# ENTRIES SUPPLIED
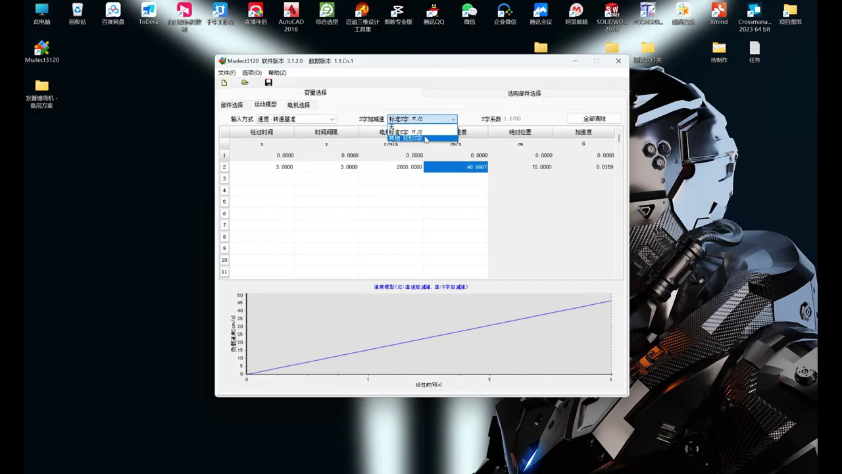Select the 2800.0000 motor speed cell
The height and width of the screenshot is (474, 842).
tap(392, 167)
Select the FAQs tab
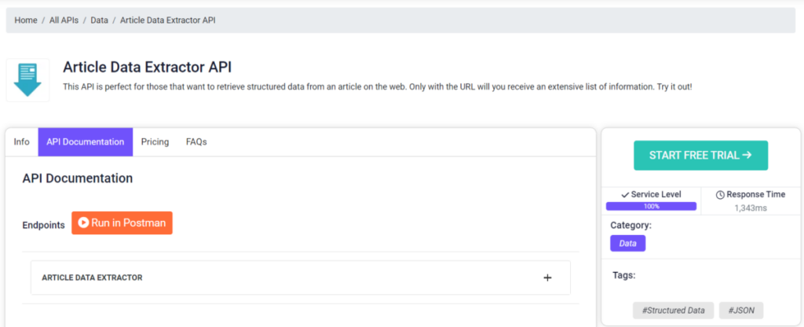The width and height of the screenshot is (804, 327). tap(196, 141)
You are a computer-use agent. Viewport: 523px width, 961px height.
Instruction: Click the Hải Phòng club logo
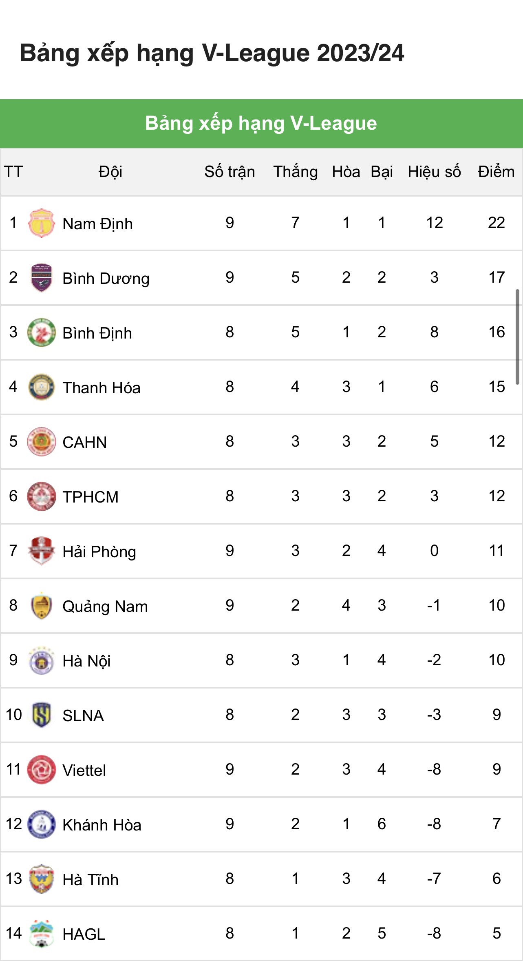[x=41, y=551]
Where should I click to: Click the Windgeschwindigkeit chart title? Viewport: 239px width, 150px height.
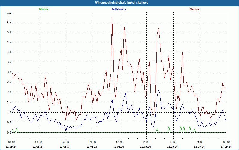coord(120,3)
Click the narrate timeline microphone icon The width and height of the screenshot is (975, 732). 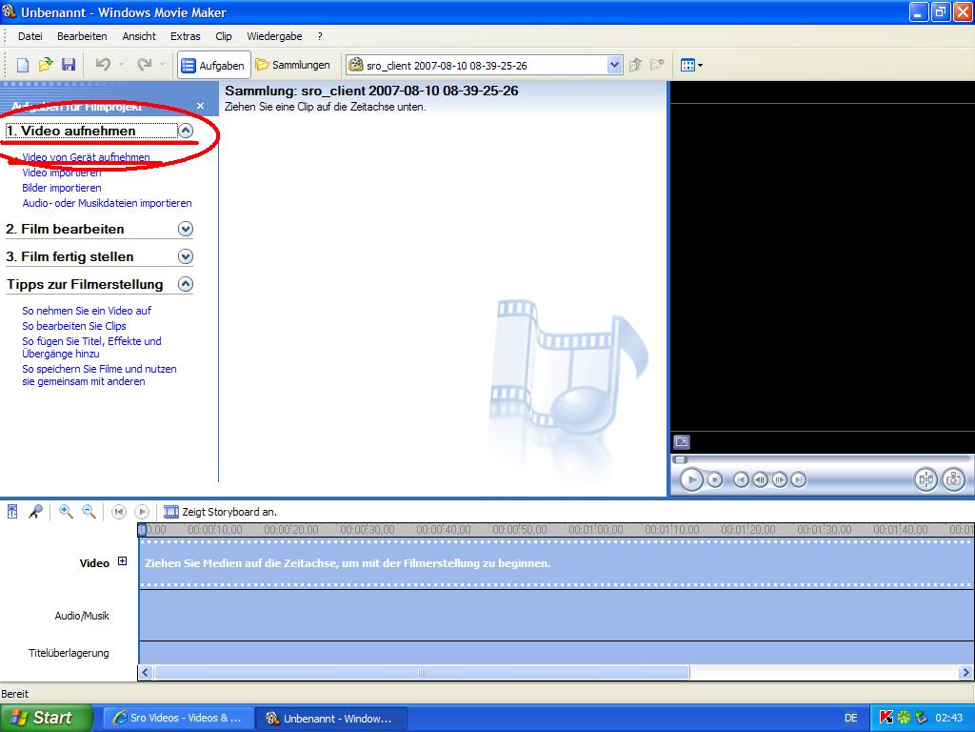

# TASK OBJECTIVE
Could you set down nothing but the lines from the one containing "Select the FAQs tab" through the last line of the records above, both ends included, exactly as given and free of pictures?

# ANSWER BELOW
Select the FAQs tab
The width and height of the screenshot is (804, 327). tap(196, 141)
You are a computer-use agent. Viewport: 523px width, 961px height.
Instruction: Click the Hải Phòng club logo
[x=41, y=551]
Where should I click to: Click the Windgeschwindigkeit chart title? Viewport: 239px width, 150px height.
coord(120,3)
Click the narrate timeline microphone icon The width and height of the screenshot is (975, 732). 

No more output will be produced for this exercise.